:: GIVEN PASSAGE ::

# Code to Adjust Offensive, Defensive and Net Ratings for Strength of Schedule
## Trying more stuff

In [None]:
from sklearn.linear_model import RidgeCV
import os, sys

sys.path.append(os.path.dirname(os.path.dirname(os.path.abspath("__file__"))))
from nbafuns import *

# from sklearn.pipeline import make_pipeline
# model = make_pipeline(StandardScaler(with_mean=False), _RidgeGCV())

teams_dict, teams_list = get_teams(league="NBA")
box_DIR = "../data/box/"

In [None]:
def time_decay(X):
    X = X.to_numpy()
    y = np.zeros(np.size(X))
    for i,x in enumerate(X):
        yj=0
        for j in range(i):
            xj = x-X[j]
            yj += np.exp(-(x-X[j]))
        y[i] = yj
    return y

In [None]:
def get_ratings(season=2024,rest = 1):
    cols = [
        "gameId",
        "teamName",
        "teamId",
        "offensiveRating",
        "defensiveRating",
        "netRating",
        "possessions",
    ]
    df1 = pd.read_parquet(box_DIR + f"NBA_Box_T_Adv_{season}.parquet", columns=cols)
    cols = ["gameId", "team", "tId", "ORtg", "DRtg", "NRtg", "poss"]
    df1.columns = cols
    df2 = pd.read_parquet(box_DIR + f"NBA_Box_T_Base_{season}.parquet")
    df2["home"] = ~df2["MATCHUP"].str.contains("@")
    df2["tId"] = df2["TEAM_ID"]
    df2["gameId"] = df2["GAME_ID"]
    df2["date"] = df2["GAME_DATE"]
    df2 = (
            df2[["date","gameId", "tId", "home"]]
            .sort_values(by=["date","gameId", "tId", "home"])
            .reset_index(drop=True)
        )
    df2["gameId"] = df2["gameId"].astype(int)
    df3 = pd.merge(df1,df2)
    df4 = df3.sort_values(by=["date"])
    df4["date_d"] = (df4["date"] - df4["date"].iloc[0]).dt.days
    df4g = df4.groupby("tId")
    keys = list(df4g.groups)
    dfa = []
    for key in keys:
        df5 = df4g.get_group(key)
        df5["rest"] = time_decay(df5['date_d'])
        df5["rest"] = df5["rest"].round(5)
        dfa.append(df5)
    df6 = pd.concat(dfa)
    df7 = df6.groupby("gameId")
    df7_1 = df7.nth(0)
    df7_2 = df7.nth(1)
    df7_1.columns = ["gameId"] + [s + "1" for s in df7_1.columns if s != "gameId"]
    df7_2.columns = ["gameId"] + [s + "2" for s in df7_2.columns if s != "gameId"]
    df7_3 = pd.merge(df7_1, df7_2, on="gameId")
    df7_4 = df7.nth(1)
    df7_5 = df7.nth(0)
    df7_4.columns = ["gameId"] + [s + "1" for s in df7_4.columns if s != "gameId"]
    df7_5.columns = ["gameId"] + [s + "2" for s in df7_5.columns if s != "gameId"]
    df7_6 = pd.merge(df7_4, df7_5, on="gameId")

:::

# WHAT THE TASK REQUIRES
Reproduce the portion of the ratings-adjustment code above verbatim, starting at "# from sklearn.pipeline" and ending at "X = X.to_numpy()".

:: RECORDED DATA ::

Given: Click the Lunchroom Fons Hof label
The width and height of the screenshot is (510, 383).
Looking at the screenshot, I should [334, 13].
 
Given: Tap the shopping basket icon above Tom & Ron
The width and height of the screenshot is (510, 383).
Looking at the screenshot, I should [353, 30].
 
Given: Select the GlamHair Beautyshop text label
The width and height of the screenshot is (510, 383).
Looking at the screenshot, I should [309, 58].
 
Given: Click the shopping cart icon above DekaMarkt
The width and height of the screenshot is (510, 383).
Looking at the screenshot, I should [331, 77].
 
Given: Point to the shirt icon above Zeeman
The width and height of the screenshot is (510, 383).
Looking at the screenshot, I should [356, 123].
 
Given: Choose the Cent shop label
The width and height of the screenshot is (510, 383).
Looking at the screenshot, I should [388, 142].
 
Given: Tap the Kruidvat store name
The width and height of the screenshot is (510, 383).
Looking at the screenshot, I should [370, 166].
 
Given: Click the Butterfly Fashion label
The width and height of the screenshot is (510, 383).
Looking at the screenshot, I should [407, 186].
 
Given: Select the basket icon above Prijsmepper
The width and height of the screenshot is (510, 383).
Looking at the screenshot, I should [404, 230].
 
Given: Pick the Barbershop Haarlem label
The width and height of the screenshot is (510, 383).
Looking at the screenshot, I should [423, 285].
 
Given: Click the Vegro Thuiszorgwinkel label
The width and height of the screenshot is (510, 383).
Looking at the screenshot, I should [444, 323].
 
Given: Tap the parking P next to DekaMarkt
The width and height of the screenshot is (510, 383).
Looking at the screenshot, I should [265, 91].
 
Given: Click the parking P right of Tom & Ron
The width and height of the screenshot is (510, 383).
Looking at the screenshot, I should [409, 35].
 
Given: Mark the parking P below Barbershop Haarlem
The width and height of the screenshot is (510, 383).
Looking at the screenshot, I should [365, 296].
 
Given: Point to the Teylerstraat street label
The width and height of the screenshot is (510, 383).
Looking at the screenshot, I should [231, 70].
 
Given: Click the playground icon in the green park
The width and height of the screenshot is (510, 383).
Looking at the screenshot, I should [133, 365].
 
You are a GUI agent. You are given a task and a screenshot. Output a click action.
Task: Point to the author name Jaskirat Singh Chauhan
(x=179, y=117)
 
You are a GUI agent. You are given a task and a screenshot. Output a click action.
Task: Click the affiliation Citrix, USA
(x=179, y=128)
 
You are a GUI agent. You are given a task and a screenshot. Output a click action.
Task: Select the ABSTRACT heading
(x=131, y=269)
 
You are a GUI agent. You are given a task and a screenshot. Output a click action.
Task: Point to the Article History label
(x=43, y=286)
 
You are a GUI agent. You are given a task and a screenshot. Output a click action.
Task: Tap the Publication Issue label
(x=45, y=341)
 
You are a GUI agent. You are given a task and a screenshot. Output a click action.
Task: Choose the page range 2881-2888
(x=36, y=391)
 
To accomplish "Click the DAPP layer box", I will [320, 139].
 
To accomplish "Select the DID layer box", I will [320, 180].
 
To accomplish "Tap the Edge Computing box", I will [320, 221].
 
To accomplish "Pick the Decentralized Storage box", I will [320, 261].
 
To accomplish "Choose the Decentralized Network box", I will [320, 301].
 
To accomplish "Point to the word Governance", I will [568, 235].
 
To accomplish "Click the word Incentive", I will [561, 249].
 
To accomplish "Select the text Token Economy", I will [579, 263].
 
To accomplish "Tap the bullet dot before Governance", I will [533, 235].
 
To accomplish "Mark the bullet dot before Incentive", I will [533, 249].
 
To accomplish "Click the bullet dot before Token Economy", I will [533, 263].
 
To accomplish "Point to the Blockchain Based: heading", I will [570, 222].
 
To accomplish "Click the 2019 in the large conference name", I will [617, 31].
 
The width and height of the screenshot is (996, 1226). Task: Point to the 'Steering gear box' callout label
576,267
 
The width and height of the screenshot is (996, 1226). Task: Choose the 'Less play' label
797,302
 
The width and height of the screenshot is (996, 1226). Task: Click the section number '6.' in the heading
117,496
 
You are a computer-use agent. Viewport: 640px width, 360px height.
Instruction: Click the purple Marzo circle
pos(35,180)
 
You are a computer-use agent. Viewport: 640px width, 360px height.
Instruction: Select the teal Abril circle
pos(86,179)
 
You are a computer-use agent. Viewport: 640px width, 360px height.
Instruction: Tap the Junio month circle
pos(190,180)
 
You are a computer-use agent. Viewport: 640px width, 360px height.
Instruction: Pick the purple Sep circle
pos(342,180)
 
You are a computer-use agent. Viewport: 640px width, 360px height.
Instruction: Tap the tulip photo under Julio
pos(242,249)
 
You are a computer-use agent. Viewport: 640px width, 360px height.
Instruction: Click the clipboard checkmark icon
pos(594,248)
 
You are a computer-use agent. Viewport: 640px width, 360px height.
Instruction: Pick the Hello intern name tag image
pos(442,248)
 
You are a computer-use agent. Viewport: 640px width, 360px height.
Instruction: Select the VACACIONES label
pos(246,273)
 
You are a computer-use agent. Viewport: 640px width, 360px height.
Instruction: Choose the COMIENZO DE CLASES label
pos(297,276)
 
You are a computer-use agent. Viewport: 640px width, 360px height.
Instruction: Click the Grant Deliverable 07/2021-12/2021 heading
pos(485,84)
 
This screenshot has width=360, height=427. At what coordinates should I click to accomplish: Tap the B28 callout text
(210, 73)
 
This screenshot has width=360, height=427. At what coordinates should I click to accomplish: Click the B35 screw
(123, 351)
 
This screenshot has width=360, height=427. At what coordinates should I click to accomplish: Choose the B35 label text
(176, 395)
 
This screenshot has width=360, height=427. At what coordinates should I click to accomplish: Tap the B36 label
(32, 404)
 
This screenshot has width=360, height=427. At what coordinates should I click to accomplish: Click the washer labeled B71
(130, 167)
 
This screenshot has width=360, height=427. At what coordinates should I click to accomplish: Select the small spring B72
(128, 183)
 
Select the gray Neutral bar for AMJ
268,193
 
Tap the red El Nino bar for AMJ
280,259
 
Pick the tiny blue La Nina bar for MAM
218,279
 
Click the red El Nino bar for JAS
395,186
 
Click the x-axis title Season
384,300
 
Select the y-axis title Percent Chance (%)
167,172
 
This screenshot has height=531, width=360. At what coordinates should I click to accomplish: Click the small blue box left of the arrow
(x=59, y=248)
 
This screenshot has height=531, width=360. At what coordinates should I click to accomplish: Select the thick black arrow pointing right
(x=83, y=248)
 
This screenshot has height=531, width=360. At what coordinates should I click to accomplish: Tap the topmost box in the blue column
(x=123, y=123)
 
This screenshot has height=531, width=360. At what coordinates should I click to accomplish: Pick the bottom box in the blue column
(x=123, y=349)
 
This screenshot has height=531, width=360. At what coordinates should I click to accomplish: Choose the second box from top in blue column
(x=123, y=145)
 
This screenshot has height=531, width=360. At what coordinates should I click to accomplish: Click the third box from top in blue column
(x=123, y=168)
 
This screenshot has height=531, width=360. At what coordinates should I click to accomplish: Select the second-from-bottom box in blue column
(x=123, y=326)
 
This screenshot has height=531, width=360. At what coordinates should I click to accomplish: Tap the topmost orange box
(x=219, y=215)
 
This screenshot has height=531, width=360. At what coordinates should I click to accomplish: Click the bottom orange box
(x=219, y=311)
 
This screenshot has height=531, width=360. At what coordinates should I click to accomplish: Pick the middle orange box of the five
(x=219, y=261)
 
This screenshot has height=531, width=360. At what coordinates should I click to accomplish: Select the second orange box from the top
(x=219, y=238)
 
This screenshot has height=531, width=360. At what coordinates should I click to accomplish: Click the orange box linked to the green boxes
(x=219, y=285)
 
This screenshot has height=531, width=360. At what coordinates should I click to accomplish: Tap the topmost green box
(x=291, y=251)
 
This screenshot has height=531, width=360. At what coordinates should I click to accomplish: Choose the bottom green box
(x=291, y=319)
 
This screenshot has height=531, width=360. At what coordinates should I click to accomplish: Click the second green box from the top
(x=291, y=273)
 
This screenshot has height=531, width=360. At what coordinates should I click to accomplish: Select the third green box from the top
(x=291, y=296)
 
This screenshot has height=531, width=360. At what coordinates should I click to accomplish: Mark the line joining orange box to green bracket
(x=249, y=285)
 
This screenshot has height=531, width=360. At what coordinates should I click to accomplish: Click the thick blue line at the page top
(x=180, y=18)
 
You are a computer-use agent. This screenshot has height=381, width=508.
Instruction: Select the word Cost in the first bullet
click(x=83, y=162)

:::

# THE SOLUTION
# from sklearn.pipeline import make_pipeline
# model = make_pipeline(StandardScaler(with_mean=False), _RidgeGCV())

teams_dict, teams_list = get_teams(league="NBA")
box_DIR = "../data/box/"

In [None]:
def time_decay(X):
    X = X.to_numpy()